Reproducible Analytical Pipelines

Laurie Platt, Giles Robinson, & Roland Lovatt

January 2024

Show & Tell series

Show & Tell outline


  1. What is RAP?
  2. RAP history & resources
  3. SCC example (Giles)
  4. RAP & PAS (Roland)
  5. RAP at Sheffield City Council
  6. Q&A (facilitated by Giles)

a. What is RAP?



“Reproducible Analytical Pipelines (RAP) is a cross-government movement promoted by the Government Analysis Function. It is a way of doing analysis so that it meets these principles, making processes more open and robust, enabling better quality assurance, improving knowledge management and business continuity. This ultimately increases the quality and trustworthiness of our analytical publications and facilitates innovation and collaboration within and outside government.”1

What is an Analytical Pipeline?

The ideal scenario


What is an Analytical Pipeline?

The reality…

What are the issues?


  • Lots of manual steps
  • Hard to reproduce
  • Mistakes are easily made and hard to track
  • The steps aren’t recorded
  • Using multiple independent tools
  • How do we keep track of which file versions people have?

What do we mean by reproducible?


We want to look back and be able to repeat our work easily and quickly.

What are the benefits?

  • Helps build trust
  • Not reliant on single individual
  • Can be adapted and re-used

What is a Reproducible Analytical Pipeline (RAP)?


  • It is easily repeatable
  • It is easily extendable
  • It is automated
  • It minimises mistakes
  • It is fast
  • It builds trust

Principles & practices


Baseline RAP - getting the fundamentals right

  1. Minimises manual steps, for example copy-paste, point-click or drag-drop operations.
  2. Built using an open source code language e.g. R, Python, SQL.
  3. Code is version controlled e.g. Git.
  4. Code is peer reviewed.
  5. Documentation embedded and version controlled within the product e.g. repository includes a README.md file.
  6. Code is published in the open e.g. GitHub.

Further levels of RAP


Silver - implementing best practice

Reusable functions
Testing framework
Coding standards


Gold - analysis as a product

CI/CD (continuous integration and continuous delivery/deployment)
Semantic versioning (MAJOR.MINOR.PATCH e.g. 1.4.1 < 2.0.0)

b. RAP history and resources


2017

A number of government articles promoting open code, and what should and should not be published.

Matt Upson wrote the original blog post on RAP and helped develop “the first RAP”.


2018

The Government Digital Service (GDS) Data Science team continued to develop RAP prior to it moving across to the ONS/Analytical Function.

Matt Gregory put together the original RAP companion and an Introduction to RAP online course.

DevOps and reproducible research


The original blog post on RAP took:

“inspiration from the fields of DevOps and reproducible research1.


The principles and practices of reproducible research are superbly set out in the Turing Way book, from the Alan Turing Institute.


2022

Goldacre Review talks extensively about RAP.

Government RAP strategy is launched.
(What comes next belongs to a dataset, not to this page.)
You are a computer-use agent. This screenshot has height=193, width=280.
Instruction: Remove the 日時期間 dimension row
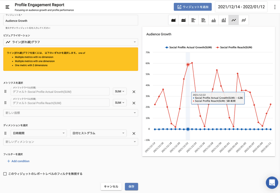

The vision includes:

“Analytical teams in public sector organisations choose to deliver their analysis using the RAP principles by default.”


2023

Government departments (MOD, DfE, ONS etc.) publish RAP implementation plans.

Resources


Government Analysis Function
analysisfunction.civilservice.gov.uk/support/reproducible-analytical-pipelines


NHS Digital
nhsdigital.github.io/rap-community-of-practice


Free book by Bruno Rodrigues
raps-with-r.dev


Some other resources are listed here
scc-pi.github.io/pinsheff/rap.html#further-resources-rap

c. SCC example

Children’s Early Help - positives


End to end data flow:

Data model script: ingest -> combine -> clean -> process -> save
Analysis script: load -> analyse -> visualise -> publish / share


Modular functions


GitHub benefits:

Hosting
Collaboration
Track changes Rolling back
Branching to develop & test distinct features

Children’s Early Help – lessons learned?


Too many cooks?

we ended up with something too big & too complicated
it’s easier to add code than take it out
solutions: annotate, peer review, be more ruthless


Debugging is hard

Children’s Early Help - RAP assessment

d. RAP and PAS

Pipeline evolution in PAS


Historically:

  • Large & complex databases
  • Varied data sources/agreements across government and services
  • Significant reliance upon specialist individual knowledge sets
  • Large numbers of specialised work programmes
  • Many manual processes
  • Narrow & valuable interpersonal networks
  • Use of a wide range of analytical tools – some becoming ‘legacy’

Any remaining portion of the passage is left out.